I hope this has been helpful. As much as we might like to complain from time to time, we are fortunate to have such a robust platform at our disposal.

Do you have tips to share? Feel free to share in the comments.

18 thoughts on “Blogging Bric-à-Brac”

  1. All good advice, Maggie. As you know, I have posted many times giving tips and advice, especially to new followers.
    I had a friend set up to do a post if and when I died. He was younger than me, so I guessed he would be around. He was also a good writer, so I knew he would write something appropriate to let people know I was gone. I gave him my login details, the password, and instructions on how to compose a draft, then publish it. Following that, I asked him to check in on the post, and to answer any relevant comments it generated.

    But then he contracted bone cancer, and sadly died too soon.

    Until I read your post today, I had all but forgotten about what happens if I die still in ‘blogging harness’. I will now do something about that soon.
    Best wishes, Pete.

    Liked by 1 person

    1. That is sad news about your friend.

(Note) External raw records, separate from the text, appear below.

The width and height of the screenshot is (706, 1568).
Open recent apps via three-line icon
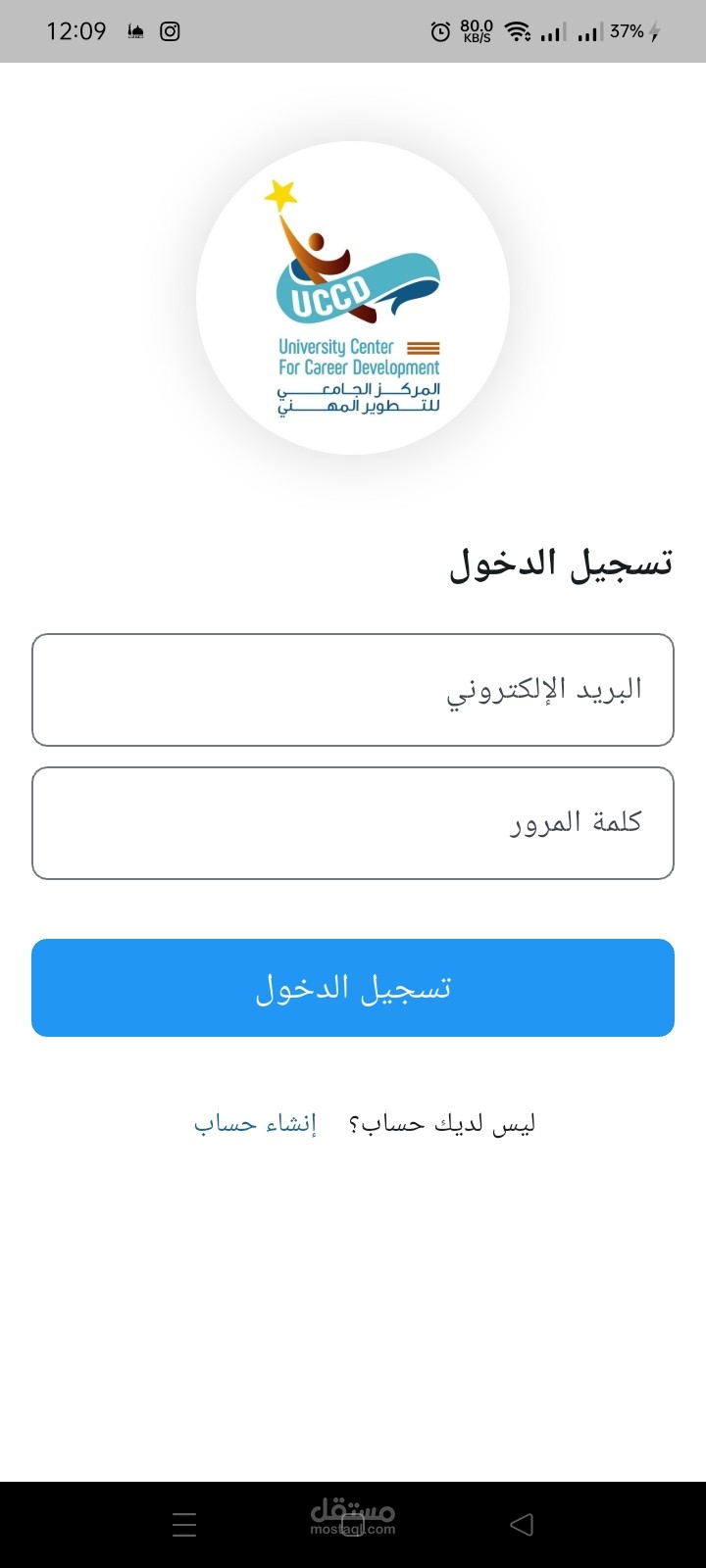[x=184, y=1524]
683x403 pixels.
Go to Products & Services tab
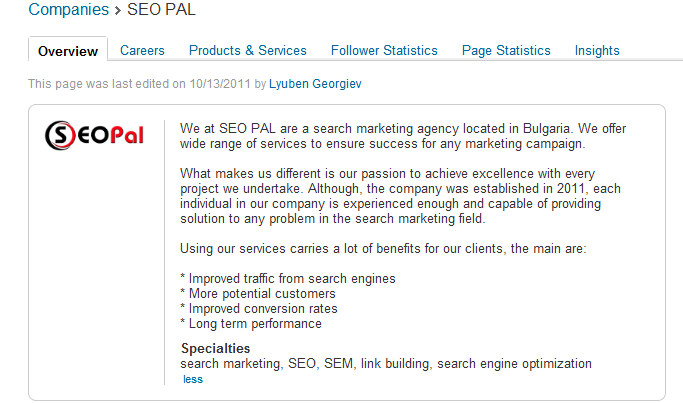coord(247,51)
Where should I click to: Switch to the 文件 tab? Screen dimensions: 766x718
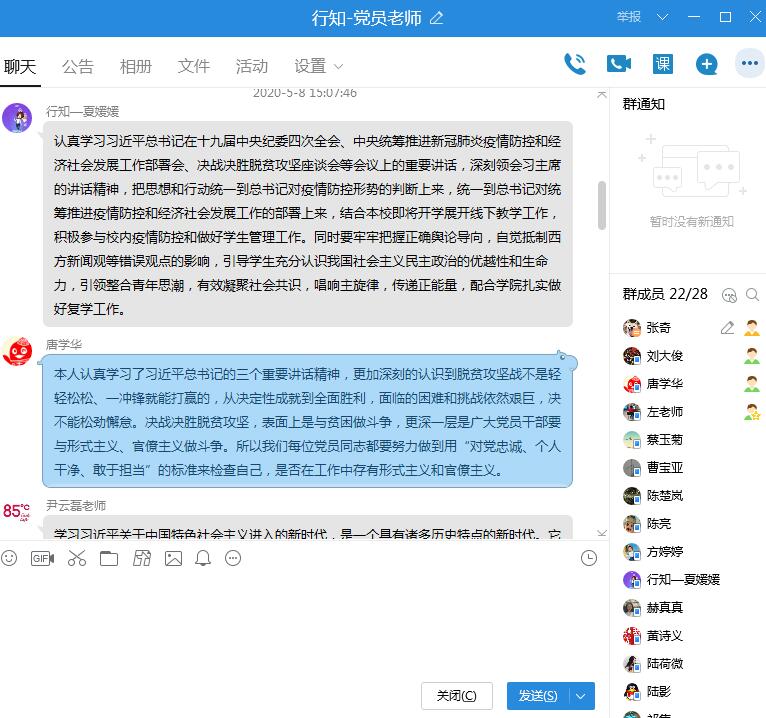click(193, 67)
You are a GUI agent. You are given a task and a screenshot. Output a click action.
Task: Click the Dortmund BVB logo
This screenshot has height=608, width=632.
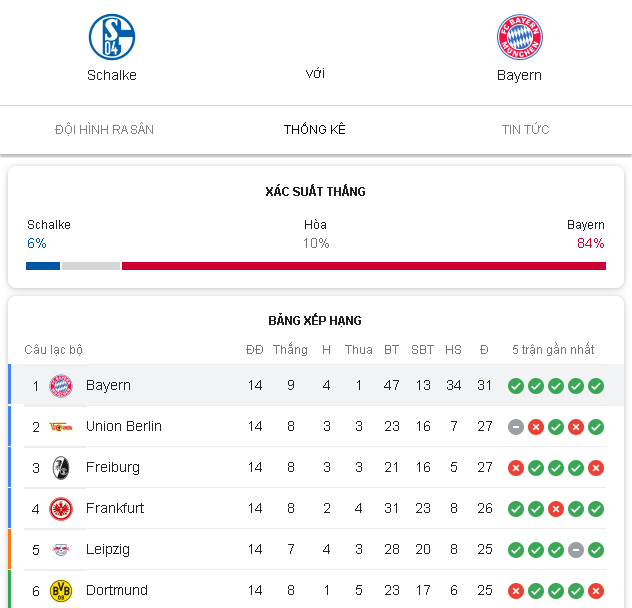[x=61, y=591]
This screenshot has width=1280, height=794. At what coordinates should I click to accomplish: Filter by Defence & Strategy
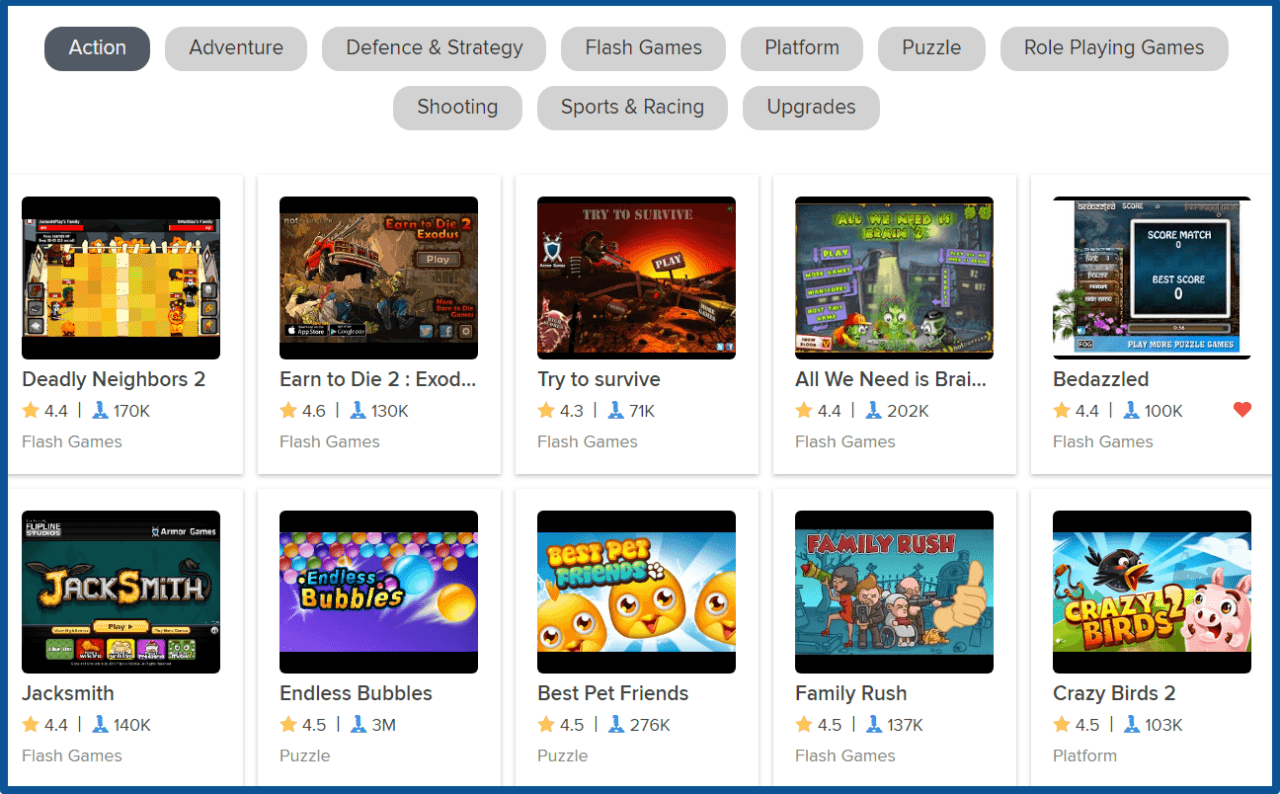tap(434, 48)
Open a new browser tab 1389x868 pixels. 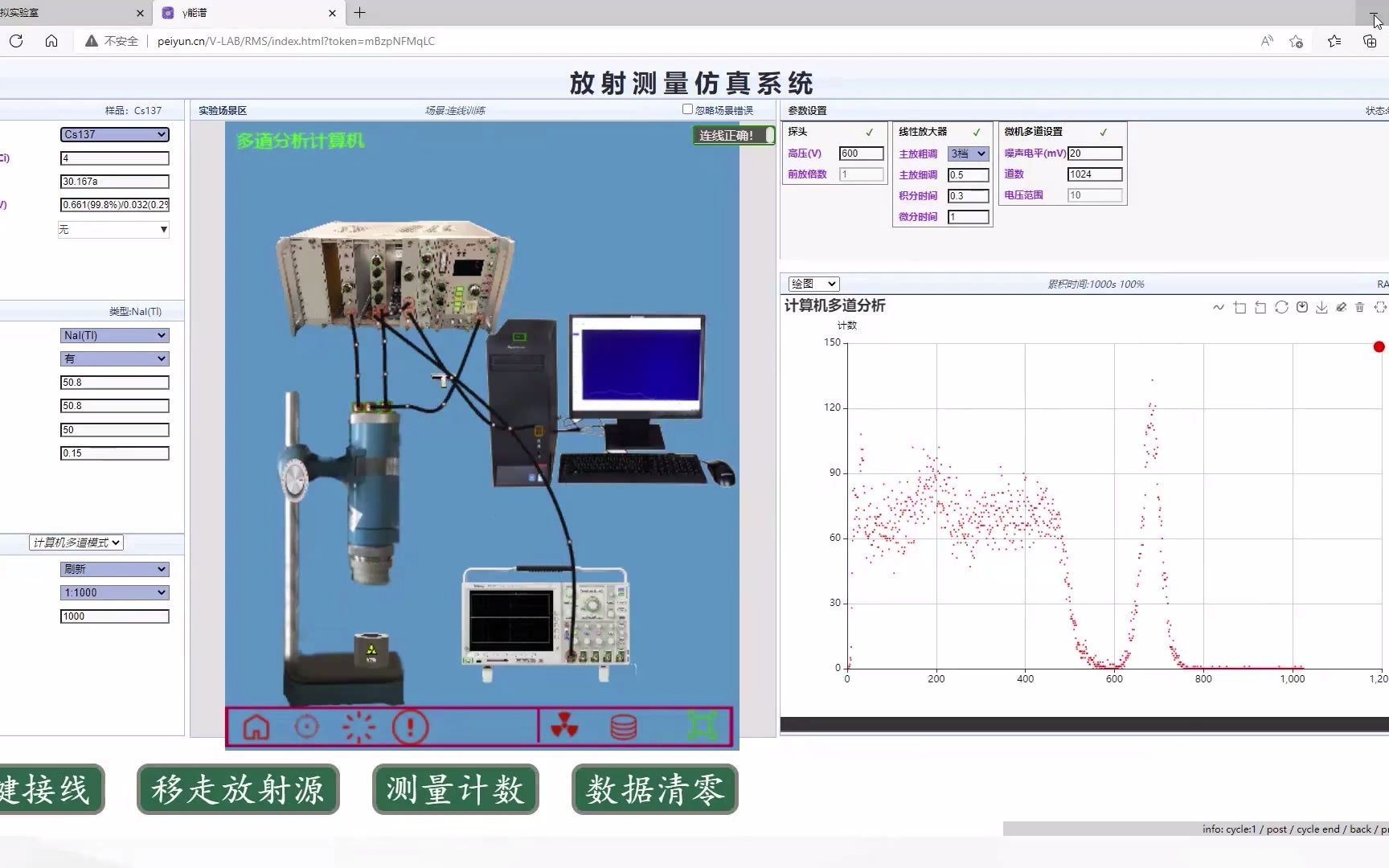[x=359, y=13]
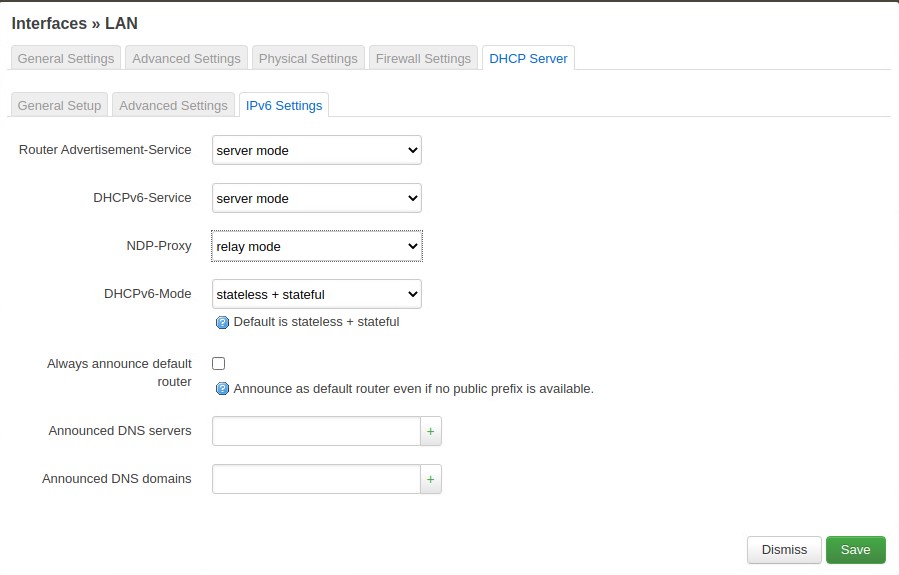
Task: Open Advanced Settings sub-tab beside General Setup
Action: pos(174,105)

      It was interesting how many people were estranged from family and did not want them making decisions about their online presence.

      Liked by 1 person

  2. I agree with all that you said here and am especially pleased that you included a category for commenting elsewhere. The biggest mistake I see with new bloggers is that they don’t get involved in any community, then whine that no one pays attention to them. Well, to have friends you gotta be a friend…

    Liked by 1 person

    1. I agree, Ally. I have connected with amazing people and the exchange of ideas and even caring support means so much. You cannot have either without being open to the experience.

      Liked by 1 person

  3. I think it’s important to discover why you are keeping a blog. I think about that from time to time and it has helped me know what to write about.